Ein Vorschlag für den 1. Mai: Die Führung zieht am Volk vorbei. (Zurufe, Klatschen, starker Applaus)

Alles nicht von mir. Das ist literarisches Volksvermögen. Unglaubliche Wandlung. Das Staatsvolk der DDR geht auf die Straße, um sich als Volk zu erkennen. Und dies ist für mich der wichtigste Satz dieser letzten Wochen – der tausendfache Ruf: Wir sind das Volk! (Starker Applaus) Eine schlichte Feststellung und die wollen wir nicht vergessen. (Applaus) []

Christoph Hein, Schriftsteller:

Liebe mündig gewordene Mitbürger. Es gibt für uns alle viel zu tun und wir haben wenig Zeit für diese Arbeit. Die Strukturen dieser Gesellschaft müssen verändert werden, wenn sie demokratisch und sozialistisch werden sollen. Und dazu gibt es keine Alternative. Es ist auch von den schmutzigen Händen, von den schmutzigen Westen zu sprechen. Verfilzung, Korruption, Amtsmißbrauch, Diebstahl von Volkseigentum, das muß aufgeklärt werden, und diese Aufklärung muß auch bei den Spitzen des Staates erfolgen, sie muß dort beginnen. (Klatschen)

Hüten wir uns davor, die Euphorie dieser Tage mit den noch zu leistenden Veränderungen zu verwechseln.
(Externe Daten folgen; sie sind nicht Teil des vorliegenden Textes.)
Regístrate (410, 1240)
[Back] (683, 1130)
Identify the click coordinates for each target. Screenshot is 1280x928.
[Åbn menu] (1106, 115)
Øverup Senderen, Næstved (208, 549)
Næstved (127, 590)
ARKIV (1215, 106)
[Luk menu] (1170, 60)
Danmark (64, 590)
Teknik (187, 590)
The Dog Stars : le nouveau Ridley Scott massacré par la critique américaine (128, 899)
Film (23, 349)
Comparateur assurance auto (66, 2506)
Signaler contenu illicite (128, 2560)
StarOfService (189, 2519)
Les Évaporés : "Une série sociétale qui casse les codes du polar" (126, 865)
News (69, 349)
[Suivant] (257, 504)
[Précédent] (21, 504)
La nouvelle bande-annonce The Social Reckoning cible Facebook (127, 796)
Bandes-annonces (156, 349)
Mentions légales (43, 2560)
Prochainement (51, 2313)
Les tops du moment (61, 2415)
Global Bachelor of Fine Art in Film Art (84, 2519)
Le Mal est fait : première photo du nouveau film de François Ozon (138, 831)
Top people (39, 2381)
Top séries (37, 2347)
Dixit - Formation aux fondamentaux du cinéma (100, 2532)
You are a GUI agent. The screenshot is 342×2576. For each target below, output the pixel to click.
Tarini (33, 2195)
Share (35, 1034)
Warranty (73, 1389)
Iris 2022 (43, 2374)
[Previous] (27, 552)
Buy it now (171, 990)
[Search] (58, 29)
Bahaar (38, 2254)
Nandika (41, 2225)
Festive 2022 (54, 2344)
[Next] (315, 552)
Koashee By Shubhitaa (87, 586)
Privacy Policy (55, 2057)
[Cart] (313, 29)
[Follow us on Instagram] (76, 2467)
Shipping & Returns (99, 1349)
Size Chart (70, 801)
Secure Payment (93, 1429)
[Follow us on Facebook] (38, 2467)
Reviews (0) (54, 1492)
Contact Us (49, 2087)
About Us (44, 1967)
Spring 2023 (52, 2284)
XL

Die Begeisterung und die Demonstrationen waren und sind hilfreich und erforderlich. Aber sie ersetzen nicht die Arbeit. Lassen wir uns nicht von unserer eigenen Begeisterung täuschen. Wir haben es noch nicht geschafft. Die Kuh ist noch nicht vom Eis. (Klatschen) Und es gibt noch genügend Kräfte, die keine Veränderung wünschen, die eine neue Gesellschaft fürchten und auch zu fürchten haben. (Klatschen) []

Schaffen wir eine demokratische Gesellschaft (klatschen), auf einer gesetzlichen Grundlage, die einklagbar ist. Einen Sozialismus, der dieses Wort nicht zur Karikatur macht. Eine Gesellschaft, die dem Menschen angemessen ist und ihn nicht der Struktur unterordnet. Das wird für uns alle viel Arbeit geben, auch viel Kleinarbeit, schlimmer als Stricken. Und noch ein Wort. Der Erfolg hat bekanntlich viele Väter, offenbar glauben viele, die Veränderungen in der DDR sind schon erfolgreich, denn es melden sich jetzt viele Väter dieses Erfolgs. Merkwürdige Väter. (Klatschen)

Bis hoch in die Spitze des Staates. Aber ich denke, unser Gedächtnis ist nicht so schlecht, daß wir nicht wissen, wer damit begann, die übermächtigen Strukturen aufzubrechen. Wer den Schlaf der Vernunft beendete. Es war die Vernunft der Straße. Die Demonstrationen des Volkes. (Klatschen)

Ohne diese Demonstrationen wäre die Regierung nicht verändert worden, könnte die Arbeit, die gerade erst beginnt; nicht erfolgen. (Klatschen) Und da ist an erster Stelle Leipzig zu nennen. (Klatschen)

Ich meine, der Oberbürgermeister dieser Stadt sollte im Namen der Bürger Berlins, da wir alle mal hier zusammenstehen, dem Staatsrat und der Volkskammer vorschlagen, die Stadt Leipzig zur Heldenstadt der DDR zu ernennen. (Starker Applaus) []

Steffie Spira, Schauspielerin:

1933 ging ich allein in ein fremdes Land. Ich nahm nichts mit, aber im Kopf hatte ich einige Zeilen eines Gedichts von Bertolt Brecht, Lob der Dialektik:

„So wie es ist, bleibt es nicht.

Wer lebt, sage nie Niemals.

Wer seine Lage erkannt hat,

wie soll der aufzuhalten sein.

Und aus Niemals wird Heute noch!“

Ich wünsche für meine Urenkel, daß sie aufwachsen ohne Fahnenappell, ohne Staatsbürgerkunde (starker Applaus), und daß keine Blauhemden mit Fackeln an den hohen Leuten vorübergehen. (Starker Applaus)

Ich habe noch einen Vorschlag: Aus Wandlitz machen wir ein Altersheim! (Starker Applaus)

Die über 60- und 65jährigen können jetzt schon dort wohnen bleiben, wenn sie das tun, was ich jetzt tue – Abtreten! (Starker, langanhaltender Applaus)

Quelle: 40 Jahre DDR – TschüsSED: 4.11.89. Katalog zur Ausstellung der „Initiativgruppe 4.11.89“ im Museum für deutsche Geschichte, Berlin-Ost, und im Haus der Geschichte der Bundesrepublik Deutschland Bonn. Bonn, 1990, S. 38 ff.